[Records drawn from a dataset]
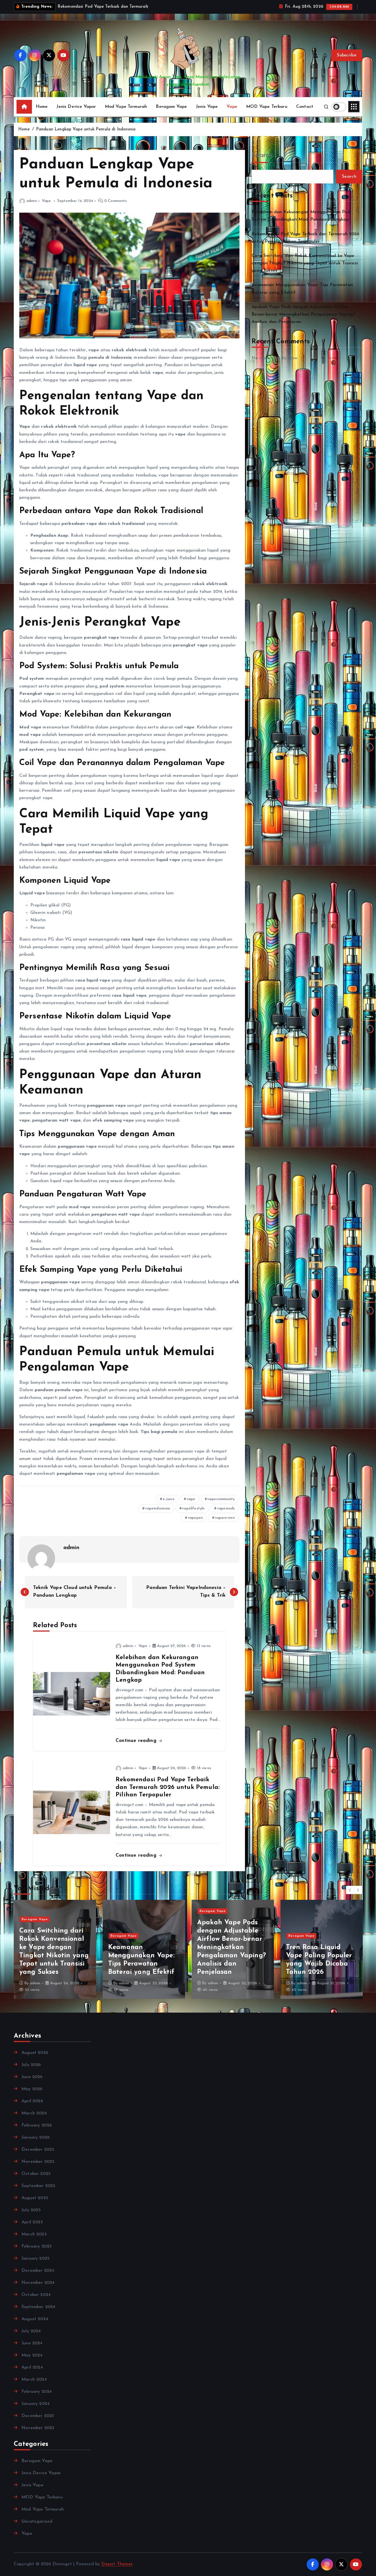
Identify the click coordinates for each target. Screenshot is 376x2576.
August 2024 (34, 2326)
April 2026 (32, 2108)
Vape (232, 113)
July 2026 (31, 2072)
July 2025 (31, 2217)
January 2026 (35, 2144)
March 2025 (34, 2241)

→ **Task directions**: Once the pictures are set aside, output all of the data above verbatim.

→ **Expected answer**:
Identify the click coordinates for each target. Screenshot is 376x2576.
August 2024 (34, 2326)
April 2026 (32, 2108)
Vape (232, 113)
July 2026 (31, 2072)
July 2025 (31, 2217)
January 2026 (35, 2144)
March 2025 (34, 2241)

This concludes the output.